I would like to sincerely thank my fellow collaborators Olivier Dussurget and Nathalie Rolhion for their meticulous critical reading of this manuscript, as well as Carla Saleh and Didier Mazel. Thanks to Juan J. Quereda for finalizing the drawings and the figures; Urs Jenal and Javier Lopez Garrido for the images of Caulobacter and Bacillus subtilis (cover photo); Caroline Dean, Jean-Pierre Caillaudeau, and Bruno Lemaitre for their suggestions; and Nicolas Witkowski for all his patience and advice.

I am grateful to Chloe A. M. Hagen for the primary transiation of the French text, and to Megan Angelini and Ellie Tupper for their skilled and careful editing to bring the spirit of the French edition to English speakers. I sincerely thank Christine Charlip for her careful and meticulous coordination of the English edition as well as Greg Payne for his enthusiasm for publishing the book.

Finally, thanks to Odile Jacob for her enthusiasm and the pleasure of our discussions on this new microbiology!

After studying chemistry in Lille, France, Pascale Cossart obtained a masters degree from Georgetown University, Washington, DC. Returning to France, she obtained her Ph.D. in Paris at the Institut Pasteur, where she now heads the Bacteria-Cell Interactions unit, which is also an Inserm and an INRA unit. After studying DNA-protein interactions, in 1986 Dr. Cos-sart began to study the molecular and cellular basis of infections by intracellular bacteria, taking as a model the bacterium Listeria monocytogenes . Her research has led to new concepts in infection biology as well as in microbiology, cell biology, and epigenetics.

Pascale Cossart is considered a pioneer in cellular microbiology. Her contributions have been recognized by a number of international awards, including the L’Oreal/UNESCO Prize for Women in Science (1998), the Richard Lounsbery Prize (Académie des Sciences, Paris/National Academy of Sciences, 1998), the Robert Koch Prize (2007), the Louis Jeantet Prize for Medicine (2008), and the Balzan Prize (2013). She is a member of the French Academy of Science (2002); a foreign member of the National Academy of Sciences (United States; 2009), the German Leopoldina (2001), the Royal Society (United Kingdom; 2010), and the National Academy of Medicine (United States; 2014); and, since January 2016, Secrétaire Perpétuel de l’Académie des Sciences, Institut Pasteur. (Photo courtesy of Agnès Ullmann.)

Bacteria are unicellular living organisms that make up one of the three domains of life: Bacteria, Archaea , and Eukaryota ( Fig. 1). This model of three branches stemming from a common ancestor was first proposed by Carl Wo-ese in 1977. The absence of a nucleus is one major difference between prokaryotes and eukaryotes. Eukaryota or eukaryotes include animals, plants, fungi, and protozoa, which all have nuclei; bacteria and archaea are prokaryotes and do not have a nucleus. The DNA of prokaryotes is non-membrane bound, unlike in eukaryotes. But do not assume that bacteria are merely small sacks full of disorderly contents. Their “interior” is in fact very well organized.
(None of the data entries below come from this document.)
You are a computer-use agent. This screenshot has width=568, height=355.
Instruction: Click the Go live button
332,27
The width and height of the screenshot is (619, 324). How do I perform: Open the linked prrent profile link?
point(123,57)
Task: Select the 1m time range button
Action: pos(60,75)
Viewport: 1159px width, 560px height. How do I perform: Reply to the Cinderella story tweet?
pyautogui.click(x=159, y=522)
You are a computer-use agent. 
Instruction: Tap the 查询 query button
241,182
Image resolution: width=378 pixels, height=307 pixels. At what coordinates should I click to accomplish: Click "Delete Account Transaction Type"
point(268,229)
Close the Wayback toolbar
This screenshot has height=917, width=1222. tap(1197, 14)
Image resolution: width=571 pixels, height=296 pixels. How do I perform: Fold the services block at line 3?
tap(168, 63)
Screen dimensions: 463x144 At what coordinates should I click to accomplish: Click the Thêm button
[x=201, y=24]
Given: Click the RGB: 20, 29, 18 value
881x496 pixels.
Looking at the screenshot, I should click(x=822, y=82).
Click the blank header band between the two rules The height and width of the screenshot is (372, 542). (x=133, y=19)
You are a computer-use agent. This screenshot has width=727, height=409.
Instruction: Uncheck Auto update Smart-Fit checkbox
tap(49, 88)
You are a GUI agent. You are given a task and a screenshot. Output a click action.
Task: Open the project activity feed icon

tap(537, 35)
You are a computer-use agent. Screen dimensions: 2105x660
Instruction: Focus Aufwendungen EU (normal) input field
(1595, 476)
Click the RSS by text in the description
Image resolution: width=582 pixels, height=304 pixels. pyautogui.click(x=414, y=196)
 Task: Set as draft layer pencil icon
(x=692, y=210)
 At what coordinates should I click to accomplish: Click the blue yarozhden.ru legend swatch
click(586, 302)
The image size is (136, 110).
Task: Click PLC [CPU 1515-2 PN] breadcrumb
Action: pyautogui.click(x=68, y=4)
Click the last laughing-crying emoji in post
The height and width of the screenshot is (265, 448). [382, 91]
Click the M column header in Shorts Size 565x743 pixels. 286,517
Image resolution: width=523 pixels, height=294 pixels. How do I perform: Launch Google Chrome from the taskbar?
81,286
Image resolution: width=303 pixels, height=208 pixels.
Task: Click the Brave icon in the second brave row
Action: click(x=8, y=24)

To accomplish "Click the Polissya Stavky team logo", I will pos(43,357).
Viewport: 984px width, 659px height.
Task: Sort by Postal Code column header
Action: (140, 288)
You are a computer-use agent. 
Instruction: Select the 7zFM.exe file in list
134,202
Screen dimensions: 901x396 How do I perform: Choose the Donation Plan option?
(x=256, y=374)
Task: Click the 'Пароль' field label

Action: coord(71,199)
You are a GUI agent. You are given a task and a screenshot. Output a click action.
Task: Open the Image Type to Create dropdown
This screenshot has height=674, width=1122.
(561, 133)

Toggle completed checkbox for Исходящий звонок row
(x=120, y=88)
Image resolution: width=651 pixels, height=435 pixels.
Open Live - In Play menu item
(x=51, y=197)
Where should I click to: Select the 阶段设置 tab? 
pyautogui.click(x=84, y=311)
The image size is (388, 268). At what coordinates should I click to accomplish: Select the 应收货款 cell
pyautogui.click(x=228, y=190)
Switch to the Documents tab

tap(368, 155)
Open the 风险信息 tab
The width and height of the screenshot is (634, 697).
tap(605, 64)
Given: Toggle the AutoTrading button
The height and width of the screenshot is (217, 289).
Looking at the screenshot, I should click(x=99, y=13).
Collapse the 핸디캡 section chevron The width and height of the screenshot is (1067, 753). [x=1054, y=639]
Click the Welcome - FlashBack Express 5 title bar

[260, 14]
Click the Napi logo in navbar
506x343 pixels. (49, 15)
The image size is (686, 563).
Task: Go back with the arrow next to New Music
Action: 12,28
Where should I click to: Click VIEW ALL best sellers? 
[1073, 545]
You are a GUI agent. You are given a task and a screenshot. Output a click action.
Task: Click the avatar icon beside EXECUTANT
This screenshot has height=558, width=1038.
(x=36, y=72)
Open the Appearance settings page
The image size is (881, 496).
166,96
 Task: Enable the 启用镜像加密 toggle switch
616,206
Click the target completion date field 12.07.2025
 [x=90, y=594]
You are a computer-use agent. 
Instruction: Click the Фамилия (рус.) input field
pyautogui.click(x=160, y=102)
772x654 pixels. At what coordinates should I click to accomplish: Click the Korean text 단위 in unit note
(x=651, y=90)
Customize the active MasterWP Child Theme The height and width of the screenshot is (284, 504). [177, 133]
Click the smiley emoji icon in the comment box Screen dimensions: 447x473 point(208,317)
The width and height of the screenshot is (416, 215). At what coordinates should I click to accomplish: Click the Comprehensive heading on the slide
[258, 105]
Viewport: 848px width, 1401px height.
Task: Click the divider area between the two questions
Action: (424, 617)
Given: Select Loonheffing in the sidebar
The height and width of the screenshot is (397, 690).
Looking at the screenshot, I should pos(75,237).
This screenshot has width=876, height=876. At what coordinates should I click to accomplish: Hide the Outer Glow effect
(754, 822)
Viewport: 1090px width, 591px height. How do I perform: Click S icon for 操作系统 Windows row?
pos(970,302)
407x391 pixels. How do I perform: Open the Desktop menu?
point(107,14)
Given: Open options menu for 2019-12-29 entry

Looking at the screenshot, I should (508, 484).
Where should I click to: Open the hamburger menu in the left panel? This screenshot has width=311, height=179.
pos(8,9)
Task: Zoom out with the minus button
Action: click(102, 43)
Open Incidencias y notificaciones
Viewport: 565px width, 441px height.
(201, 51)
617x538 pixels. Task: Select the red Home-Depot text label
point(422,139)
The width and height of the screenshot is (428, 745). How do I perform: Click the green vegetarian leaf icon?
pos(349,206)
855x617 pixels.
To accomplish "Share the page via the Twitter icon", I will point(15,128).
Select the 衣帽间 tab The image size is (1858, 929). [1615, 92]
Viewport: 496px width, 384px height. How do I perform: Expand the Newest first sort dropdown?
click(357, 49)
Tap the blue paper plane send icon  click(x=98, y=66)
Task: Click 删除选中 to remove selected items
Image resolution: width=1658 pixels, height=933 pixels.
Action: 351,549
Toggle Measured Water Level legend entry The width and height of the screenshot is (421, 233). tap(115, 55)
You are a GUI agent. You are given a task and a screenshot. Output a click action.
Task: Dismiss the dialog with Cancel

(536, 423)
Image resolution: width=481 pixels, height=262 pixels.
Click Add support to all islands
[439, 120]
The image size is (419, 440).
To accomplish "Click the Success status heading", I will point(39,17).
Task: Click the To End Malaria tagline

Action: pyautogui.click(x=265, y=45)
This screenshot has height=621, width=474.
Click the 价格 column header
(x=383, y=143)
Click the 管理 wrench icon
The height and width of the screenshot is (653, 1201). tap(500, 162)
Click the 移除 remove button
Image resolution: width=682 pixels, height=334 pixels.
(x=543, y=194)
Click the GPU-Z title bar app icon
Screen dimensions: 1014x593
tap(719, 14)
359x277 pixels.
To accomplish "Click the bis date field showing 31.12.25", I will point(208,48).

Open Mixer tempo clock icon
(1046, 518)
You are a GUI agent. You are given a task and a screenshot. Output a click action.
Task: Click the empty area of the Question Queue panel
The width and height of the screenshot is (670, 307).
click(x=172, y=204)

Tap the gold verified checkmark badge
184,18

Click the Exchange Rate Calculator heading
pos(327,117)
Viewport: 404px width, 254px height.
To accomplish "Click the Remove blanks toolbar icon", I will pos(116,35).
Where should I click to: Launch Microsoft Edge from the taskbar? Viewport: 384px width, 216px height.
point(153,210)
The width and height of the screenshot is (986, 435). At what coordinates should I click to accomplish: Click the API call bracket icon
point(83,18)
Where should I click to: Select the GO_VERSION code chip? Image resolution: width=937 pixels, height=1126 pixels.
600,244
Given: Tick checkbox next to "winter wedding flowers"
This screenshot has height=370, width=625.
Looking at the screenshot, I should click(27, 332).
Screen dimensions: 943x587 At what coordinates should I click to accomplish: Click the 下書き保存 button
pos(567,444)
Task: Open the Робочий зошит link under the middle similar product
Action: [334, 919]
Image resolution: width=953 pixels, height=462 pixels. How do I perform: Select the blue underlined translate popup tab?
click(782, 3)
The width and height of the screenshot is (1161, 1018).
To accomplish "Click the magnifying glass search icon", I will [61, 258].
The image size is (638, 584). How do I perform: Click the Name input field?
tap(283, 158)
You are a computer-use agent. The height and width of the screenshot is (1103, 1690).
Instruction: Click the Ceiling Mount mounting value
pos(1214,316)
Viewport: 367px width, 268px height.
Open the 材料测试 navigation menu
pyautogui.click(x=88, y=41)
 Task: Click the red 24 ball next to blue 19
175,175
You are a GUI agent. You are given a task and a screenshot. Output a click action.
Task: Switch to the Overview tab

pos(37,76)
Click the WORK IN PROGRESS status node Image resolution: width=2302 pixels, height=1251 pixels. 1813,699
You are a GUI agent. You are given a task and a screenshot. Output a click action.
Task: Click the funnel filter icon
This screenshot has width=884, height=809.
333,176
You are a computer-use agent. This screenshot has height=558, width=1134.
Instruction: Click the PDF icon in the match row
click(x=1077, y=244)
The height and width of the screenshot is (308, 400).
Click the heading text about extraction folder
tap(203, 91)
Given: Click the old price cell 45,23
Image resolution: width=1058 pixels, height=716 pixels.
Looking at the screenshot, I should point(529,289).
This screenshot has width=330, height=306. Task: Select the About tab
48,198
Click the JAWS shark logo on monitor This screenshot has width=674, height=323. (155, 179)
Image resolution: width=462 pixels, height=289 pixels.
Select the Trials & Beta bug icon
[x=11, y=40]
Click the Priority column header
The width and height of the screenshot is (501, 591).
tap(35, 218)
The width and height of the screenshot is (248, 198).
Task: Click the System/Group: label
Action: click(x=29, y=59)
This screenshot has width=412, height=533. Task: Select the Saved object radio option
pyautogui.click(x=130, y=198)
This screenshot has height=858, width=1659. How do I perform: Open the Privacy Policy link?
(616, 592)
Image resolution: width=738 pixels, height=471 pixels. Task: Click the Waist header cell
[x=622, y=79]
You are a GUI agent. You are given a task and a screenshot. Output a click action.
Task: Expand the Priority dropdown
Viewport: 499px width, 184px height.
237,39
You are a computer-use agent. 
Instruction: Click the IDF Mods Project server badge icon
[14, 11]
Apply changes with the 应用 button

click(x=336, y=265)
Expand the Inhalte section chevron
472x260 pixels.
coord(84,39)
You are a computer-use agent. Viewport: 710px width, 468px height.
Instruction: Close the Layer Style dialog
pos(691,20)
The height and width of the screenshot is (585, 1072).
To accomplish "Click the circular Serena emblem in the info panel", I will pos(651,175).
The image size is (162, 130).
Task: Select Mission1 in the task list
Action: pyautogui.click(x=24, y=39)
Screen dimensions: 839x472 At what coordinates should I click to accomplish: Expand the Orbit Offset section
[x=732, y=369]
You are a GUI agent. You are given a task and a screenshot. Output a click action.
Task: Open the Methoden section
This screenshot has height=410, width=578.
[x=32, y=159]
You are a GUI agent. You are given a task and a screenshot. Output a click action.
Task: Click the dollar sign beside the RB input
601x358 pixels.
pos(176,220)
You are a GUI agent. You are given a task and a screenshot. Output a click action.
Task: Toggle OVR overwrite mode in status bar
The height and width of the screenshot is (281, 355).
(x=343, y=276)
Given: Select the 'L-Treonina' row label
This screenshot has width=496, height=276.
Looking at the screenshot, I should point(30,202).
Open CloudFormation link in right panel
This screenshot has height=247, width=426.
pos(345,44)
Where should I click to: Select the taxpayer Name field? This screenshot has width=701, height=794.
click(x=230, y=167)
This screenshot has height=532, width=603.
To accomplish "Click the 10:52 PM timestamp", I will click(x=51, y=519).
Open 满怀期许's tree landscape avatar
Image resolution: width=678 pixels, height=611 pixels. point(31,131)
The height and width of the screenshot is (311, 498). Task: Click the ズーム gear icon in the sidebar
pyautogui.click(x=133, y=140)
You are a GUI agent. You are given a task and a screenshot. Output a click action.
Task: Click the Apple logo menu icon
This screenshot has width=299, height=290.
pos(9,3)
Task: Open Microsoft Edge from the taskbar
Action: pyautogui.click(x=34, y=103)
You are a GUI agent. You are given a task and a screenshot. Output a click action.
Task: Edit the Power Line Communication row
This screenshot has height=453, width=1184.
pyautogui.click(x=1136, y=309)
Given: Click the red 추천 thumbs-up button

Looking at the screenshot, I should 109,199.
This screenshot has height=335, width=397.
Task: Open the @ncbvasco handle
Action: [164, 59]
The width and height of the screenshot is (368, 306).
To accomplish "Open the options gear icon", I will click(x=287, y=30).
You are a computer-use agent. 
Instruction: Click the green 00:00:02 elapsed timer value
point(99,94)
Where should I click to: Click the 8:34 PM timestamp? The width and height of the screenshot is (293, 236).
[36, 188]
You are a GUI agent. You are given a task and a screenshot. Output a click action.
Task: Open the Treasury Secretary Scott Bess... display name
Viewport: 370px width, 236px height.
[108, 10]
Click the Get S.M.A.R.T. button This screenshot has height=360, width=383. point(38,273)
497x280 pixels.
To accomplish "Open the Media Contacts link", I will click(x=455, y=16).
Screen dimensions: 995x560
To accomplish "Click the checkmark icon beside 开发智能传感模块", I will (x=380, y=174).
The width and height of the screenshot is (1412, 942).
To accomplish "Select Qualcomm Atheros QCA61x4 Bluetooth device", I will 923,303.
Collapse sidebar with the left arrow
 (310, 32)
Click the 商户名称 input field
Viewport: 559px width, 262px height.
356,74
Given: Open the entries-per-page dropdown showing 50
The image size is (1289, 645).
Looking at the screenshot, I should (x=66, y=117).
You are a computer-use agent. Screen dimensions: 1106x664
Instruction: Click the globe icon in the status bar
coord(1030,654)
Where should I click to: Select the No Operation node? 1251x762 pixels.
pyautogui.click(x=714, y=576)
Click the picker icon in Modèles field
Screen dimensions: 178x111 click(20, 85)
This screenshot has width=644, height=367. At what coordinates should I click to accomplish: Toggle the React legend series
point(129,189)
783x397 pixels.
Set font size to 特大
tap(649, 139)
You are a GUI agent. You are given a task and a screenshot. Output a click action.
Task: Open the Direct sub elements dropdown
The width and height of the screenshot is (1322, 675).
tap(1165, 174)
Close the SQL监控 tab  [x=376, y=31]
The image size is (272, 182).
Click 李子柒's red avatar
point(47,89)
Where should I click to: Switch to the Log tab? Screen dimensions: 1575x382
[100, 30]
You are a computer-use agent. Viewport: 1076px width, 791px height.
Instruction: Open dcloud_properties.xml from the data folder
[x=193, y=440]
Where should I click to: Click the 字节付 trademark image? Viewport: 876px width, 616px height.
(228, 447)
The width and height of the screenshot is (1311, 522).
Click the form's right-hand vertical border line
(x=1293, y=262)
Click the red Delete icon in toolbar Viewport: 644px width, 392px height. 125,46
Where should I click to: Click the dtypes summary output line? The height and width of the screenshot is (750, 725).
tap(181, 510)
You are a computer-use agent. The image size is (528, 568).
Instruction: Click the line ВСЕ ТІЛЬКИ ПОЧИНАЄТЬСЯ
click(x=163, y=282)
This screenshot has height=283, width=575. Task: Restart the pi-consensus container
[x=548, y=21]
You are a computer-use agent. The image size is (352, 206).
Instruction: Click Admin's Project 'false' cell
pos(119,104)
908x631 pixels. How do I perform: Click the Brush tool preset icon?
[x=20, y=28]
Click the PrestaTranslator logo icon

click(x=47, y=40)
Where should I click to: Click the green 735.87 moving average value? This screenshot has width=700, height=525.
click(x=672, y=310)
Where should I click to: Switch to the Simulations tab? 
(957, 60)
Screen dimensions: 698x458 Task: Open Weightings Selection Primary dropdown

Archaea, like bacteria, are unicellular organisms but differ from bacteria in that they have lipids that are not found in bacteria and an ensemble of compounds that are similar to those of eukaryotes, in particular the machinery that regulates gene expression. When they were discovered, archaea were thought to exist only in extreme environments, such as very hot water springs, but we now know that they are present everywhere, including in our gut.